Climate and Environmental Conditions as Modifiable Risk Factors for Diabetic Foot Ulcers

Foot ulcers are among the most serious complications of diabetes, often leading to infection, hospitalization, and amputation. While intrinsic factors such as neuropathy, peripheral arterial disease, and glycemic control are well-recognized contributors, extrinsic environmental variables—particularly climate and physical surroundings—exert a powerful and often underappreciated influence on ulcer development. Temperature extremes, humidity levels, terrain, and seasonal weather patterns can directly affect skin integrity, circulation, and wound healing. Understanding these relationships is essential for tailoring prevention strategies and improving outcomes in high-risk populations.

How Climate Modifies Skin Physiology and Wound Healing

The skin serves as the body’s first barrier against infection and injury. Climatic conditions alter its structure and function in ways that can either protect or predispose to ulceration. High ambient temperatures increase perspiration, which can soften the stratum corneum—a process called maceration—making the skin more fragile and prone to tearing. Conversely, low temperatures trigger vasoconstriction in peripheral vessels, reducing blood flow to the feet and impairing the delivery of oxygen, immune cells, and growth factors needed for tissue repair. These vascular changes are particularly dangerous for individuals with existing peripheral artery disease (PAD) or autonomic neuropathy, because their compensatory mechanisms are already compromised.

Humidity levels also influence microbial colonization. Warm, moist environments encourage bacterial and fungal overgrowth, while arid conditions can cause excessive dryness and cracking of the skin. Both scenarios create portals of entry for pathogens and increase the risk of infection, which is a primary cause of nonhealing ulcers. The interplay between climate and foot health is not merely theoretical—epidemiological studies have identified geographic variation in diabetic foot ulcer prevalence. For example, research published in the Journal of Wound Care found higher rates of foot ulceration in tropical compared to temperate regions, even after adjusting for diabetes duration and control. Climate must therefore be considered a modifiable risk factor that can be managed through behavioral and environmental adjustments.

Regional Climate Patterns and Their Specific Risks

Tropical and Subtropical Climates

In tropical regions characterized by high temperature and humidity year-round, foot ulcer risk is elevated due to persistent moisture and heat. The constant sweat layer on the skin accelerates maceration, especially between the toes and on the plantar surfaces. Additionally, the warm environment promotes the growth of bacteria such as Staphylococcus aureus and Pseudomonas aeruginosa, as well as dermatophytes responsible for athlete’s foot. Fungal infections can cause fissures that progress to ulcers. People living in these climates should adopt rigorous foot hygiene protocols, including twice-daily washing with mild soap, thorough drying (particularly between the toes), and the use of moisture-wicking socks made from merino wool or synthetic blends. Antifungal powders may be beneficial for prophylaxis.

• Work request 1:
For each statement, decide whether the article on climate and diabetic foot ulcers agrees with it. Answer yes or no and quote the words of the article that decide it. (a) Low temperatures increase blood flow to the feet. (b) A study in the Journal of Wound Care found more foot ulceration in tropical regions than in temperate ones. (c) Fungal infections can lead to fissures that become ulcers.
• Work request 2:
In the article on climate and diabetic foot ulcers, what is the process called in which perspiration softens the stratum corneum?
• Work request 3:
Resume the article on climate and diabetic foot ulcers, writing on from its last sentence.

• Dataset entries:

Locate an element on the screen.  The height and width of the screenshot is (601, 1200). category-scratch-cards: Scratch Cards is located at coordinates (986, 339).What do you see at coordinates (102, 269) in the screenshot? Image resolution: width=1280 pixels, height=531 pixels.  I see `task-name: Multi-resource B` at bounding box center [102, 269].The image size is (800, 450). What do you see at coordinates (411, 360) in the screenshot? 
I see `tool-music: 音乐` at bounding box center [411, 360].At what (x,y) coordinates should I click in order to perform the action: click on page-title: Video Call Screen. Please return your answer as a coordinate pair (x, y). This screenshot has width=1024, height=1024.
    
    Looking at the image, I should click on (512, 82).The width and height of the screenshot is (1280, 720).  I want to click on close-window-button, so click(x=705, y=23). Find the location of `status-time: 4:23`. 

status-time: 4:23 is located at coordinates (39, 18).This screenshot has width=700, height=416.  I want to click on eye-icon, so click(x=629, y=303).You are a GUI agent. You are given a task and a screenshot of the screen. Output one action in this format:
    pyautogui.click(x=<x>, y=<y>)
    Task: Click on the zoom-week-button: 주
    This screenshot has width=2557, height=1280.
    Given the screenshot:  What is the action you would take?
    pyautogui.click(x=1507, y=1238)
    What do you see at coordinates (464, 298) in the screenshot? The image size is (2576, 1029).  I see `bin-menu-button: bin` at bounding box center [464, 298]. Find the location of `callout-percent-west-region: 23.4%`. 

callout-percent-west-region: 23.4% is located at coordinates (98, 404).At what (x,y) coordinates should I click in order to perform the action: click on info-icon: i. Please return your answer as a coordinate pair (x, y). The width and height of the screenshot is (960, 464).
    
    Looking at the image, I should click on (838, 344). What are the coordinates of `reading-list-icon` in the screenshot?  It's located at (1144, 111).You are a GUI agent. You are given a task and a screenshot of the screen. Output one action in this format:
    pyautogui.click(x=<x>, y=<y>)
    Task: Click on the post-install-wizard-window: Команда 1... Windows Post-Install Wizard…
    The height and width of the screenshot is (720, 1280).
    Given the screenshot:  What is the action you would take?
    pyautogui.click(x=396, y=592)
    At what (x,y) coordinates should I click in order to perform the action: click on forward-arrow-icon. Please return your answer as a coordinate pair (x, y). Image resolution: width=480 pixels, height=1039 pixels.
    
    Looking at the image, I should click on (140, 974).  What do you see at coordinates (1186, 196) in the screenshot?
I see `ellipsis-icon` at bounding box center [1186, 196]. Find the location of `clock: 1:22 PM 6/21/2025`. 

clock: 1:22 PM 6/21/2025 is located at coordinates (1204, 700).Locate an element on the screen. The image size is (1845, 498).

• Response area 1:
(a) No: "low temperatures trigger vasoconstriction in peripheral vessels, reducing blood flow to the feet"
(b) Yes: "found higher rates of foot ulceration in tropical compared to temperate regions"
(c) Yes: "Fungal infections can cause fissures that progress to ulcers."

• Response area 2:
Maceration.

• Response area 3:
Heavy rainfall common in monsoon and rainy seasons introduces another environmental hazard: frequent wet feet. Prolonged exposure to water, whether from puddles or inadequate footwear, softens the skin further and reduces its mechanical strength. In a study from a Brazilian diabetes clinic, patients with higher monthly rainfall exposure were more likely to develop new ulcers during the wet season. Waterproof but breathable footwear is essential in such conditions. Sandals should be avoided because they offer no protection against ground moisture and do not shield the feet from sharp debris.

Cold and Temperate Climates

Cold weather imposes different challenges. Vasoconstriction reduces skin temperature and capillary perfusion, which can precipitate or worsen ulcers in neuropathic feet that already lack protective sensation. Patients with severe neuropathy may not feel the cold adequately, increasing the risk of frostbite. Even mild cold exposure can impair the inflammatory response needed for healing. A study in the Journal of the American Podiatric Medical Association reported a seasonal pattern, with more foot ulcer presentations in winter months in northern latitudes. This is compounded by the use of heating devices (space heaters, hot water bottles) that can cause burns without the patient’s awareness—classic examples of “neuropathic burns” that often present as first-time ulcers.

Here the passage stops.